Foods have different effects on your stomach, your blood and your brain. Here are some that may help your hunger and the brain chemicals that affect it.
Turkey contains tryptophan, which increases serotonin, improving your mood and combating depression. It also helps you resist cravings for simple carbs.
Fish and walnuts are rich in omega-3 fatty acids, which have long been known as brain boosters and cholesterol clearers. But they’ve also been shown to help with depression in pregnant women. Depression contributes to emotional overeating. And since many of us have low omega-3 intake, eating foods that contain the acids may help lift our spirits and keep us from reaching for a doughnut.
Green tea contains catechins, thought to inhibit the breakdown of fats as well as the production of an inflammatory substance that can trigger hunger. One study shows that drinking three glasses of green tea a day can help you reduce body weight and waist circumference by almost five percent in three months. The tea also increases metabolism.
Sleep Yourself Skinny
When your body doesn’t get the seven to nine hours of sleep it needs every night to become rejuvenated, it looks for other ways to compensate for your brain not secreting the normal amounts of feel-good chemicals serotonin and dopamine. How does it typically do this? By craving sugary foods that will give you an immediate release of these chemicals.
The lack of sleep throws off your entire system. It can become an even bigger factor as you age. When you get older, the pineal gland in your brain produces less of the sleep hormone melatonin, resulting in subsequent cravings for carbohydrates. So make sure you get enough shut-eye. It can help keep you thin.
Variety may be the spice of life, but it can also lead to overeating. When you have a lot of choices for a meal, it’s easier to slip out of good eating habits and into bad ones. When you sit down at a dinner and are presented with a menu that’s the size of a phone book, it’s easy to give in.
One way to help: Eliminate the choices for at least one meal a day. Pick the meal you rush through most and automate it. For most people, it’s lunch. So find a healthy lunch you really like — salad with grilled chicken and olive oil, say, or turkey on whole-grain bread — and have it every day.
Yes, every day. Research shows that putting a cap on the variety of foods and tastes you experience will help you control your weight. It sounds strange, but it’s true.
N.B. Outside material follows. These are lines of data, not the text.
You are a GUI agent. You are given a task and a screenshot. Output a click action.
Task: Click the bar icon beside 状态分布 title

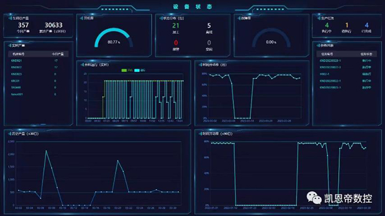(161, 18)
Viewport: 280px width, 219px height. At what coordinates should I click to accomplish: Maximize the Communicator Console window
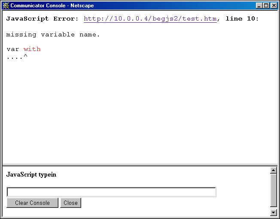266,6
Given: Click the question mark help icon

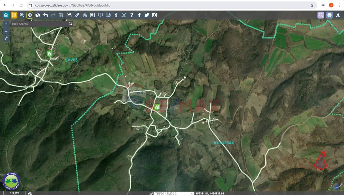Looking at the screenshot, I should pos(132,15).
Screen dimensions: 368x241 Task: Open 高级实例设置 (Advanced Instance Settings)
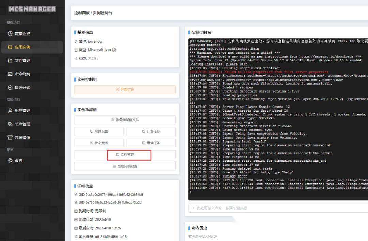(x=125, y=167)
How does it work? When you have meals rich in flavor variety, it takes more and more calories to keep you full. Think of Thanksgiving, when you eat a lot of different things, stuff yourself and still have room for pumpkin pie. When we experience meals with lots of diverse flavors (Mexican or Indian cuisines are other good examples), we tend to eat more to satisfy our taste buds.
No one wants to get bored with food. But if you make this a habit
for at least one meal a day, it will decrease your temptations and help you stop thinking about food so often. In fact, for our patients, we usually prescribe two meals that are the same each day. It’s one of the ways to automate your brain so that your habits will follow.